Victoire du FFS aux sénatoriales à Béjaïa et à Tizi-Ouzou, défection des élus à Alger

La séquence des élections sénatoriales au Néo-FFS mérite une petite halte pour entreprendre une lecture synthétique de l’état des lieux. 

Abdenour Derguini, sénateur de Béjaïa, Rabah Menaoum, sénateur de Tizi-Ouzou et la candidate d’Alger Aïcha Boudiaf

Dans un premier temps, la primaire organisée par le parti mutant a donné la victoire à des candidats qui ne font pas partie de la cour d’opportunistes de la direction actuelle. Elle a consacré donc les candidats opposants à la ligne du Néo-FFS aussi bien à Béjaïa, à Tizi-Ouzou qu’à Boumerdes et à Alger. Cet échec cinglant a été le premier revers infligé par les élus du parti au trio Chérif-Laskri-Hadj-Djilani. La pilule est d’autant plus amère que l’idée d’une primaire pour les sénatoriales résulte d’une initiative de la direction annoncée à la surprise générale lors du conseil national du 19 octobre dernier. C’était pour partie une manœuvre médiocre pour enterrer le débat sur l’exclusion de Salima Ghezali et de tenter d’autre part de profiter de l’effet de surprise pour favoriser des candidats favorables à la réorientation politique du parti.

Même si cela peut paraître dérisoire dans le désordre général qui prévaut à tous les niveaux, la nouvelle direction comptait sur le renfort de deux sénateurs favorables pour renforcer sa mainmise sur le parti.

Las, la manœuvre a lamentablement échoué et s’est soldée par un échec cuisant pour Ali Laskri et consorts. 
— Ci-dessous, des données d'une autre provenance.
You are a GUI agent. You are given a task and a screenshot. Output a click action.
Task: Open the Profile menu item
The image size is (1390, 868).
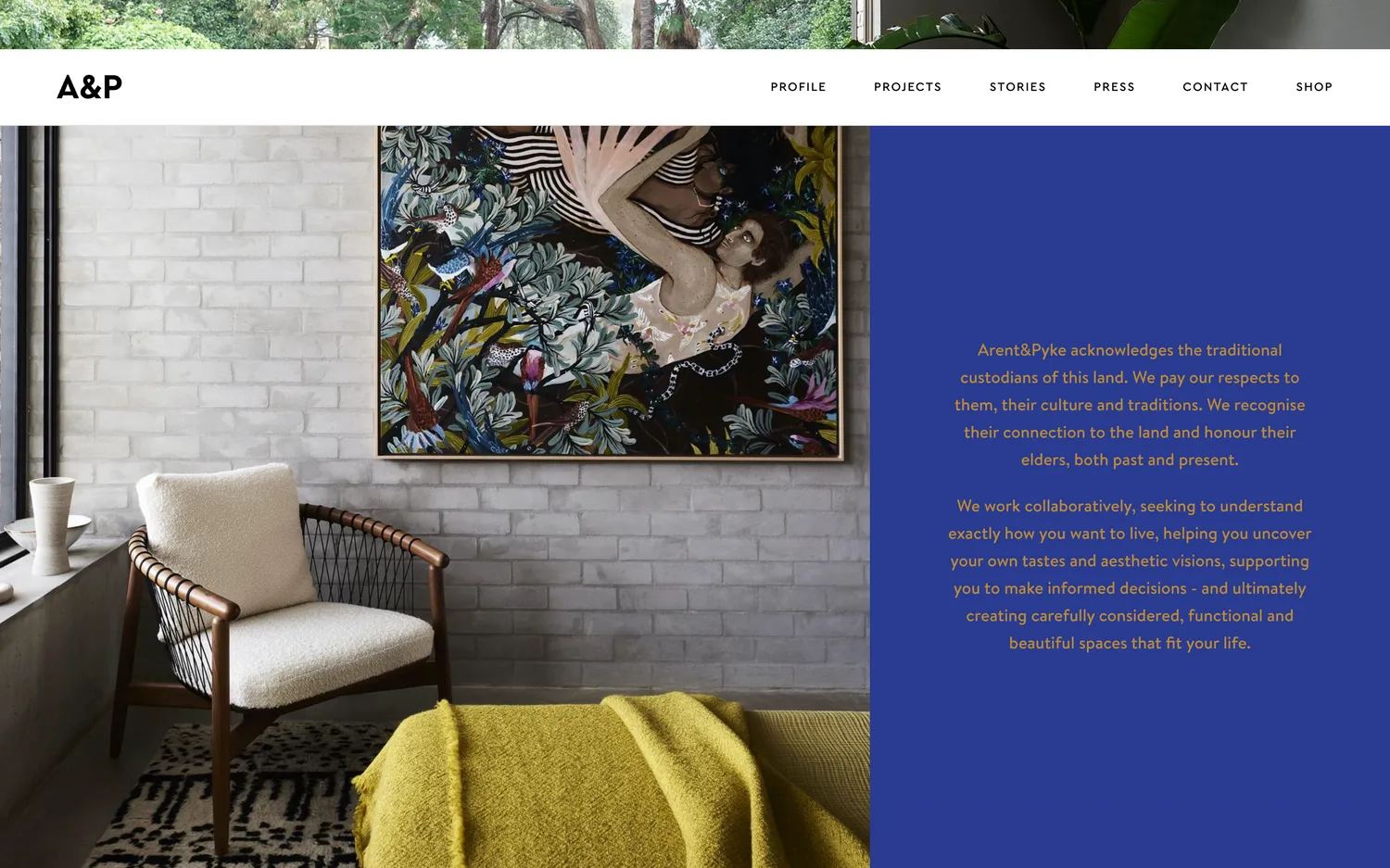[798, 87]
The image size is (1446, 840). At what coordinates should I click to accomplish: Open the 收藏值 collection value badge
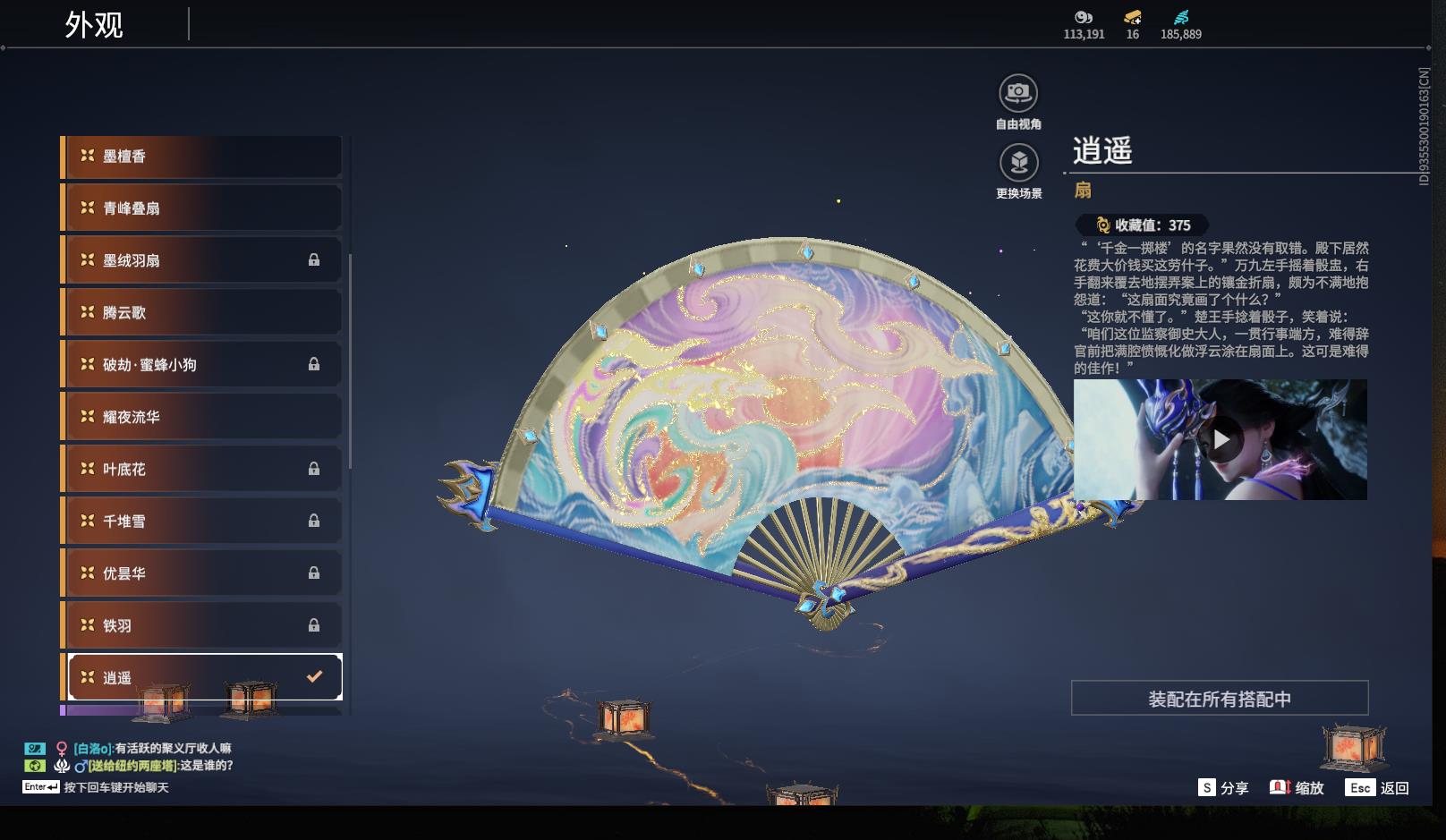click(x=1143, y=225)
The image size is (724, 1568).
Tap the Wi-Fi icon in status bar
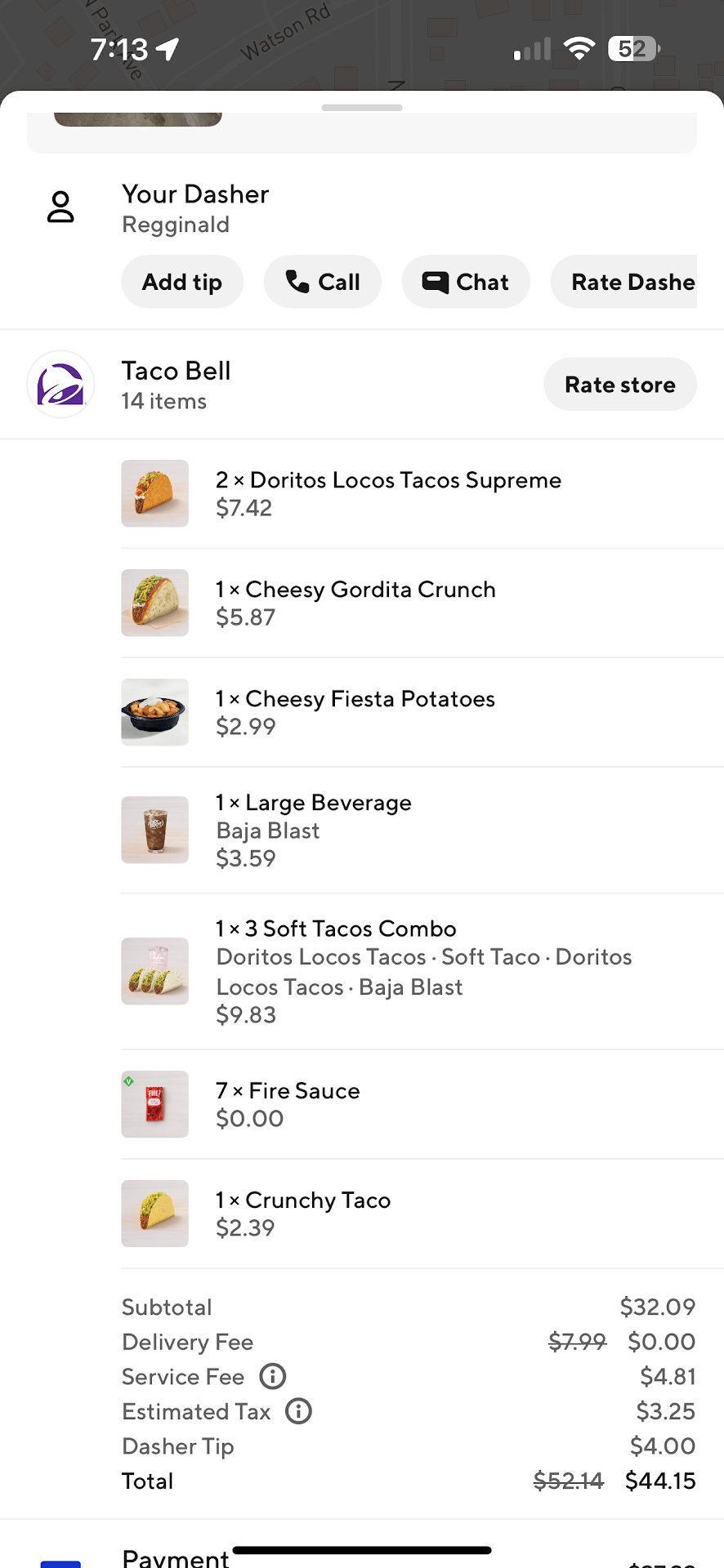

À Béjaïa et à Tizi-Ouzou, la victoire sans équivoque d’Abdennour Derguini et de Rabah Menaoum constitue incontestablement un affaiblissement de la direction du Néo-FFS.

En revanche, le peu de voix dont a bénéficié Mme Aicha Boudiaf à Alger laisse perplexes les observateurs. En effet, cette candidate victorieuse lors des primaires semble avoir été victime d’une manœuvre de rétorsion de la direction nationale. Sinon comment expliquer que sur 125 élus dont dispose le parti à Alger, seuls 29 ont voté pour la candidate? Beaucoup moins de voix que lors de la primaire.

Visiblement, les élus locaux du parti ont subi des pressions pour voter contre cette candidate ou, à tout le moins, ils se seraient abstenus.

C’est la cas également à Boumerdes, où Belkacem Benameur, vainqueur de la primaire, a visiblement lui aussi fait les frais d’instructions de la direction aux élus contre sa candidature. La partie était d’autant plus facile dans cette wilaya, où la famille d’Ali Laskri règne sans partage.

Dans les deux cas de figure, le Néo-FFS offre le spectacle d’un parti en déroute, indigne de son héritage.

Si la direction a fait pression pour voter contre la candidate du parti, elle démontre qu’elle fait passer ses intérêts propres avant ceux du parti. Si les élus locaux se sont abstenus, cela montre une absence totale d’autorité morale de la direction.

Enfin, signe patent de la déliquescence du parti mutant, l’annonce de la victoire du parti à Béjaïa a été annoncée par le secrétaire national chargé de la communication sur sa page Facebook par un post sur fond de déjections. Cette expression de l’immonde et de l’indigne révèle la nature de ses auteurs et se passe de tout commentaire.

Toujours est-il, cette séquence des élections sénatoriales préfigure de ruptures très graves dans la cohésion du parti.